Plasma triglycerides are mediated by apolipoprotein C-III and play an important role in atherogenesis [26]. The inflammation-related hypertriglyceridemia is caused by increased hepatic lipoprotein production and decreased lipoprotein clearance. Our data suggest that in IBD patients, there is a hypertriglyceridemic state that is associated with disease severity and is possibly linked to the increased cardiovascular risk.

Many studies have shown that chronic inflammation is linked to changes in lipid profile and cardiovascular events. This can be explained by the down-regulation of the lipolytic enzyme activity from the inflammatory cytokines including tumor necrosis factor, interleukin-6, and interferon-γ. In IBD, the pathophysiology behind altered lipid profiles is complex given that besides chronic inflammation, malnutrition and lipid malabsorption are involved as well. Total and HDL cholesterol have been found to be inversely associated with CRP levels in IBD [27]. Although our study showed a significant association of low total cholesterol and high triglyceride levels with surrogate markers of disease severity, including IBD-related surgeries and number of patient hospitalizations, it failed to present any association with increased levels of inflammatory biomarkers (CRP, ESR, albumin). This is likely explained by the fact that we included median levels of the above biomarkers in our analysis, measured during both disease flare and disease remission.

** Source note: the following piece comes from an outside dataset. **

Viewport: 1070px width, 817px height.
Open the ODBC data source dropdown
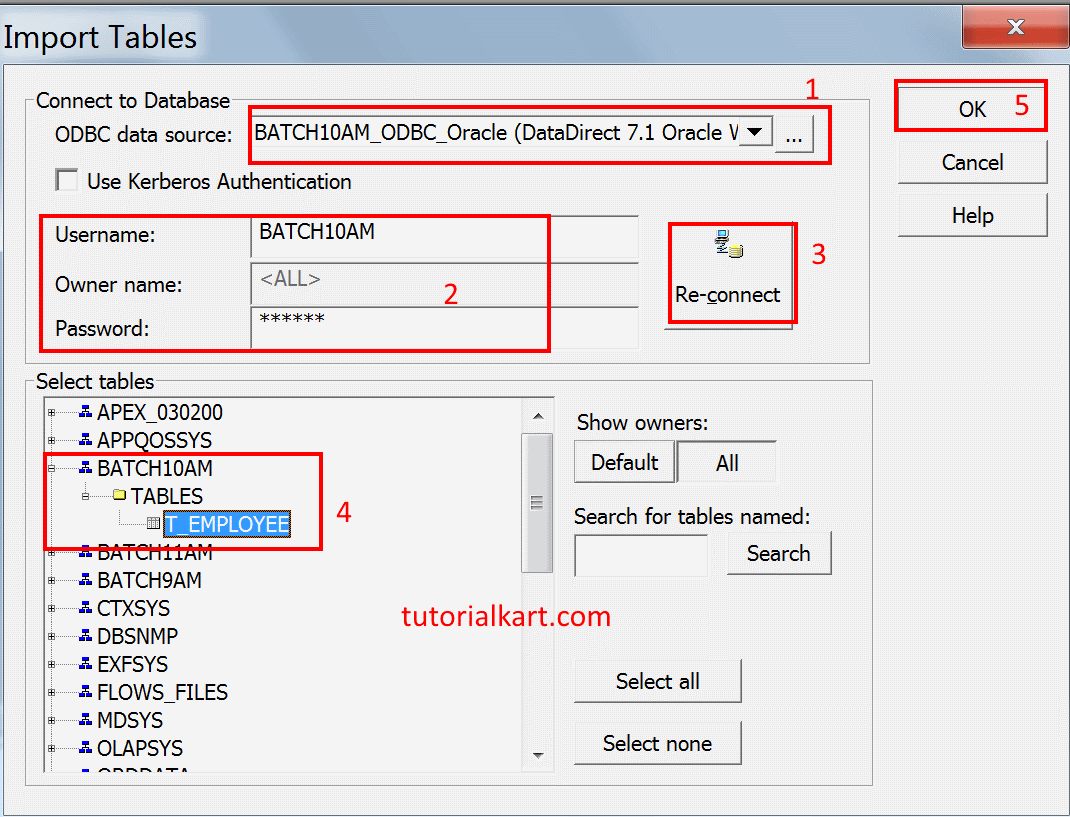(756, 131)
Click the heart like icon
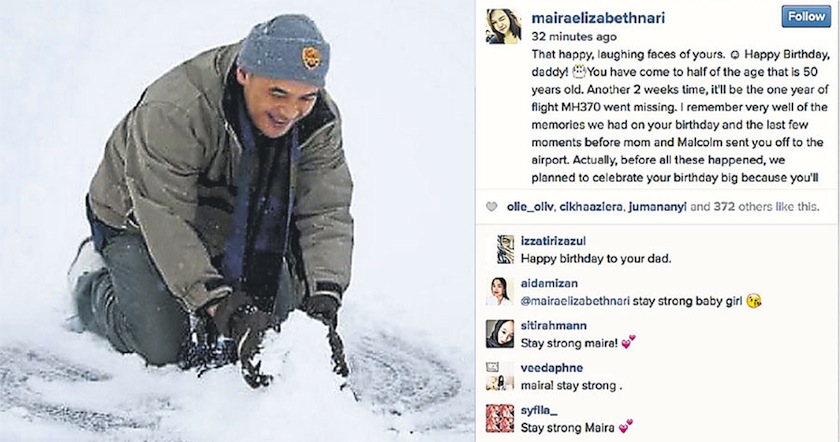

The reported increased risk of cardiovascular events in IBD along with lower cholesterol levels and chronic inflammation reflect a complicated and yet poorly understood pathogenic mechanism. This is described by the term “lipid paradox.” Better understanding of dyslipidemia in IBD will help to prevent and manage atherosclerosis and cardiovascular events, a common cause of morbidity and mortality in IBD.

This study has potential limitations. Firstly, our center is a tertiary referral center treating complex IBD cases which may predispose to a selection bias to our study. Second, lipid profile measurements were taken based on the discretion of the treating physicians. Therefore, not all of our IBD patients have their serum lipid levels measured, which may pose further biases. The lack of control group (without IBD) from the same institution is also an important limitation. On the other hand, the present study has numerous strengths. These include the large cohort size of IBD patients and the investigation of long-term lipid profiles, instead of point measurements, showing more prominent alterations over time. Furthermore, all patients in our cohort were prospectively enrolled, well phenotyped, and followed over a multiyear time period.

In conclusion, the present study is the largest study to date showing that IBD patients have long-term lower HDL cholesterol and elevated triglyceride levels when compared to healthy controls. This pattern of serum lipids is more prominent in CD than in UC patients and is a potential contributing factor to the increased cardiovascular risk observed in IBD. Finally, low total cholesterol levels and high triglyceride levels are independently associated with more severe disease as reflected by higher number of IBD surgeries and hospitalizations. Further studies are needed to investigate the role of this dyslipidemia and its relationship with cardiovascular complications in IBD patients.